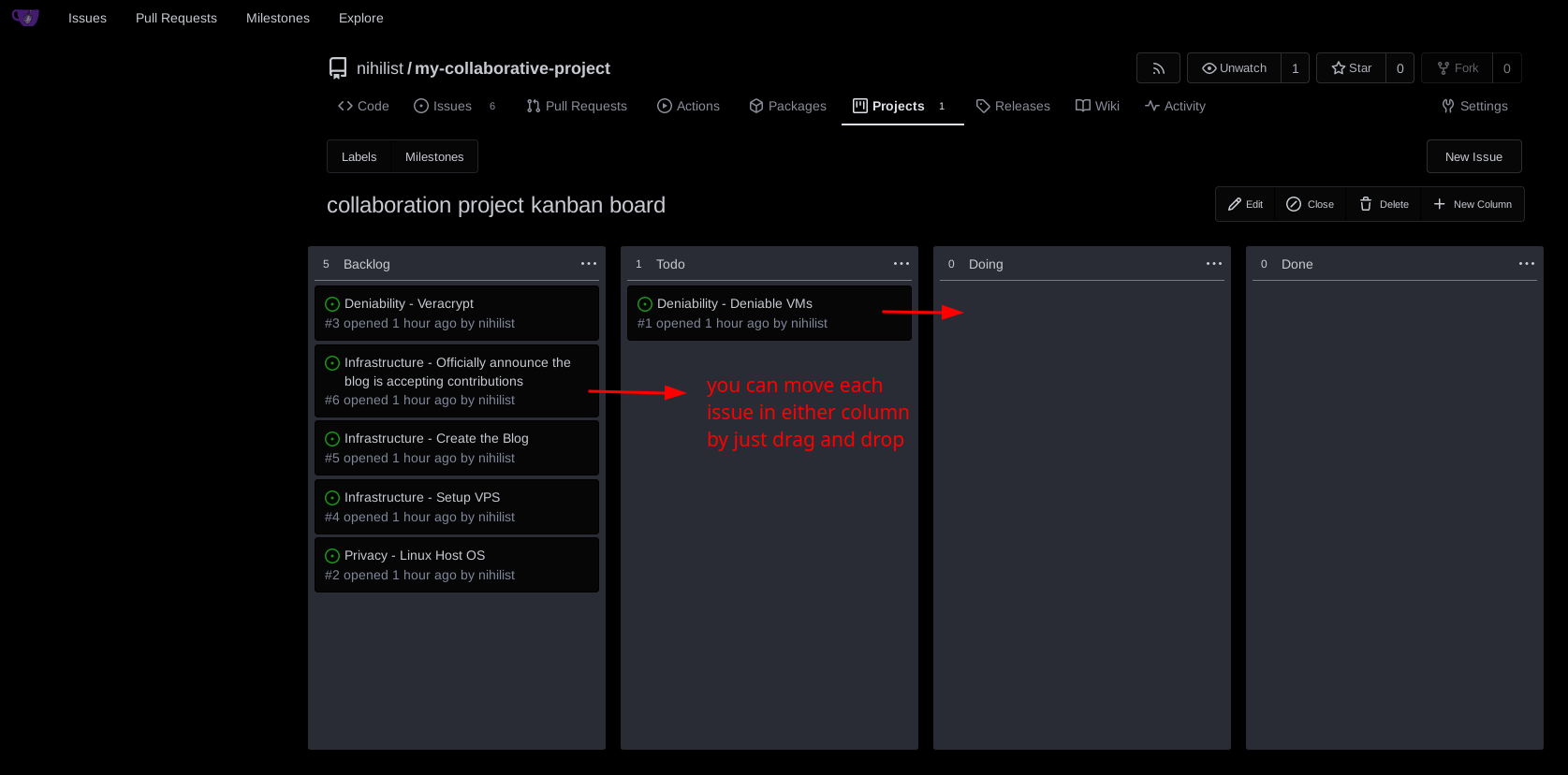This screenshot has height=775, width=1568.
Task: Click Unwatch button with eye icon
Action: click(1234, 68)
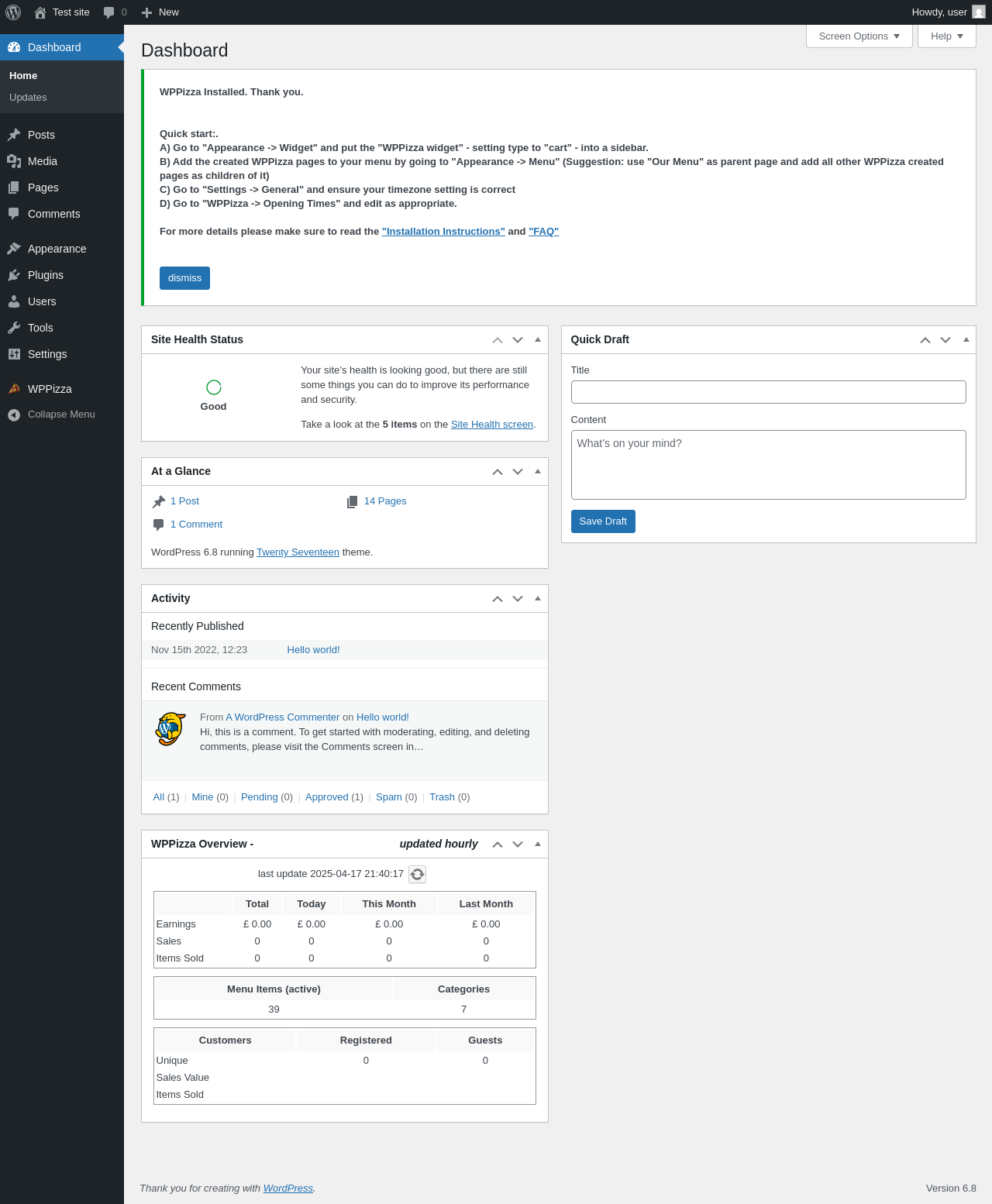Image resolution: width=992 pixels, height=1204 pixels.
Task: Click the Media icon in sidebar
Action: (14, 161)
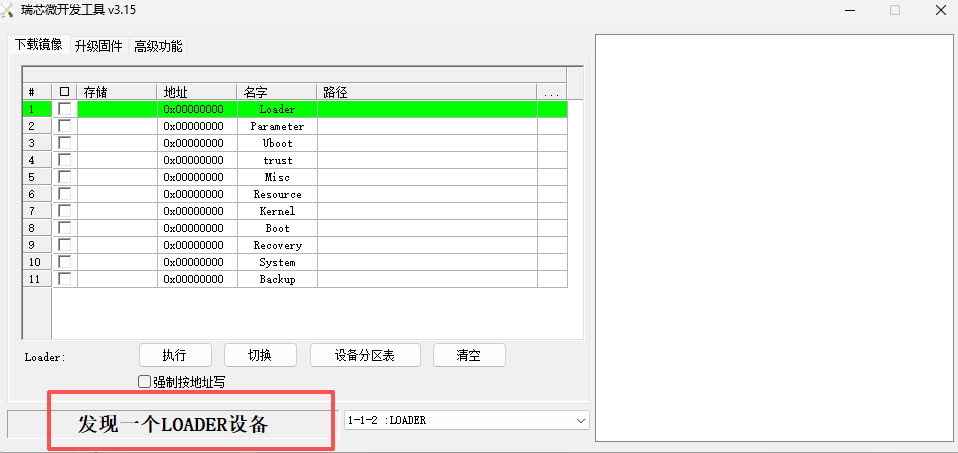Switch to the 升级固件 tab
958x453 pixels.
[x=98, y=46]
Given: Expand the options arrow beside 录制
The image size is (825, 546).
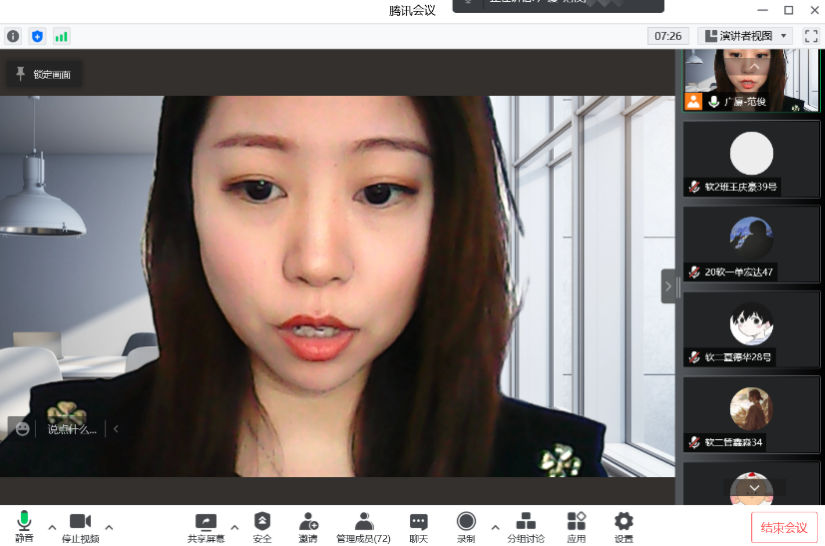Looking at the screenshot, I should coord(495,527).
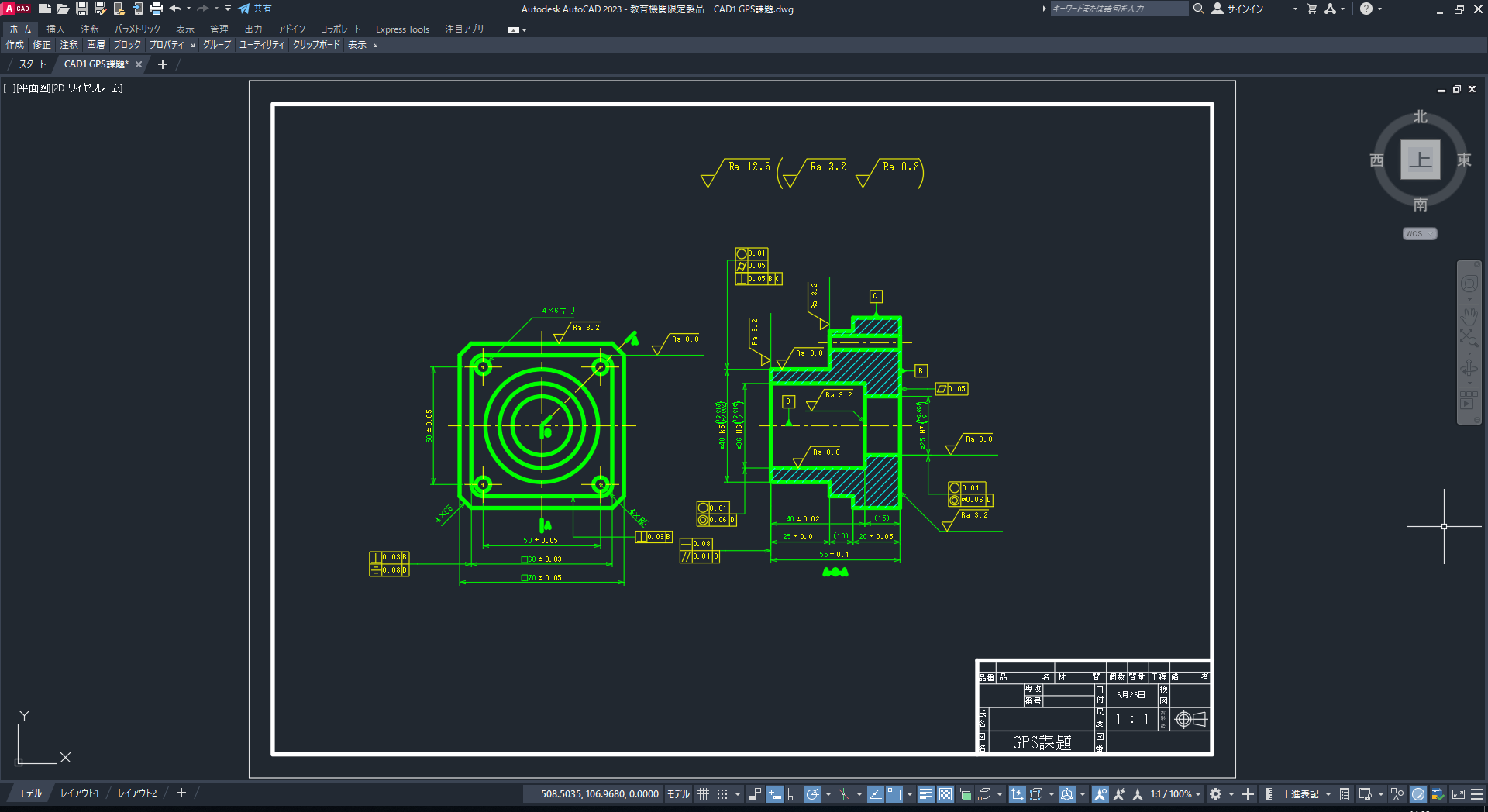Toggle lineweight display in status bar

[926, 793]
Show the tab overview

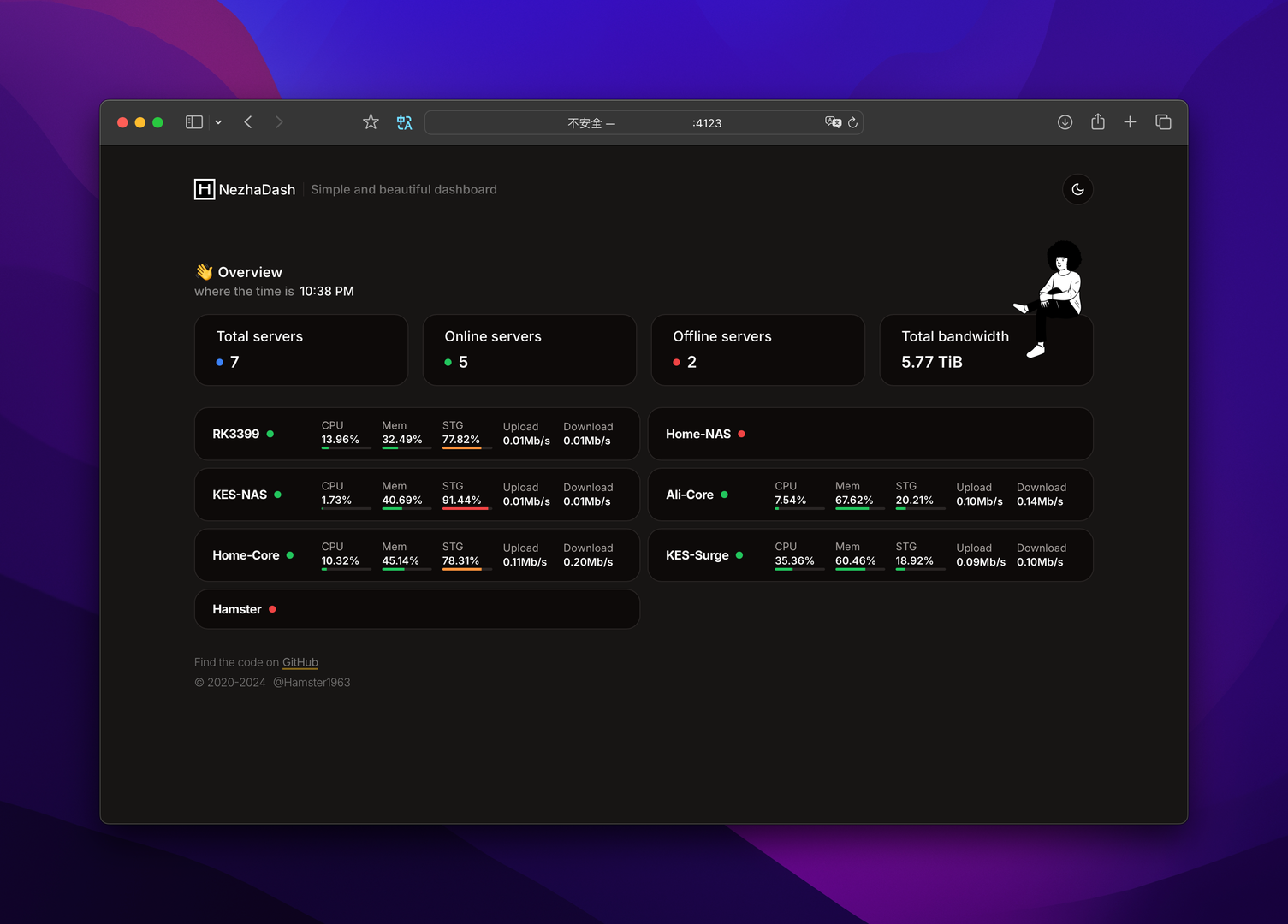tap(1163, 122)
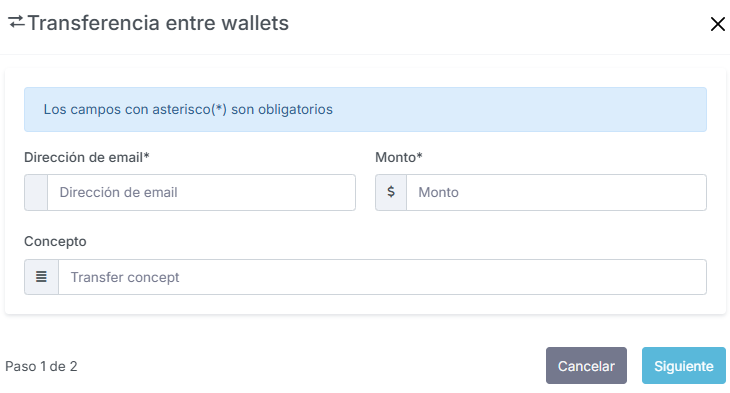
####
**What is needed**. Copy out, unchanged, the span of lines beginning with the one that includes "Given: Expand the options arrow beside 录制" and running through the final line of the material above. Leave the pictures out.

**Exercise answer**.
Given: Expand the options arrow beside 录制
The image size is (825, 546).
Looking at the screenshot, I should coord(495,527).
Toggle lineweight display in status bar

[926, 793]
Show the tab overview

tap(1163, 122)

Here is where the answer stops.